Image copyright © by Marcus Trahan

Tae Guk Gi: The Brotherhood of War

(Taegukgi hwinalrimyeo, Korea, 2004)

Tae Guk Gi: The Brotherhood of War (Taegukgi hwinalrimyeo) (Korea, 2004) I learn that this movie is both the most expensive and the most popular Korean film of all time. $12,000,000 is hardly enough to shoot a one-minute commercial in Hollywood, but apparently Korean won go farther. Actually, that’s about 12 billion won. And they certainly got every won of it up on the screen. Literally a cast of thousands, huge numbers of explosions, lots of blood and dismemberment. And I can see why it would appeal to a Korean audience, as it is about the most honest and thorough account of the entire Korean War that’s ever been made. It is actually even-handed, in that it honestly shows that horrible atrocities were committed by both sides. The South was as fanatical about anti-communism as the North was about their insane version of Stalinism. And another thing: all the movies I’ve seen about the “Korean conflict,” as we call it, focus on Americans. Here, we never see an American. We know the marines have landed at Inchon, and we know they are retreating before the hordes of Red Chinese swarming over the Yalu River, but we never see them.
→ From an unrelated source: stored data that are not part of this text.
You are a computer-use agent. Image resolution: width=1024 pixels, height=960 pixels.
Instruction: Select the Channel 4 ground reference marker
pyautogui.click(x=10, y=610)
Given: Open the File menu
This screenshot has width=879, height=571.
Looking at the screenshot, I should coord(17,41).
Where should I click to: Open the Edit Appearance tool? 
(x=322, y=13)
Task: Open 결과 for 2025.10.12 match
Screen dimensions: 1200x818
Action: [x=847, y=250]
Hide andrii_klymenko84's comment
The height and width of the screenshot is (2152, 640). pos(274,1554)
So I wish I could say it’s a good movie. It’s not. It’s 2 1/2 hours long, and at least 2 of those hours are taken up with horrific combat scenes that always degenerate into prolonged fights with fists and bayonets, like a Kung Fu movie. Emotional scenes are stretched out 5 times as long as they need to be, and usually in an improbable zone of silence while battle rages but the people in the scene are immune to bullets. The story is puerile, and every cliché in the book is used, including the long, long, long run of the family at the train station as two brothers are shanghaied into the army, and a Mexican standoff with about a dozen guns. What it reminds me most of is Pearl Harbor, that bloated raft of movie clichés, with subtitles.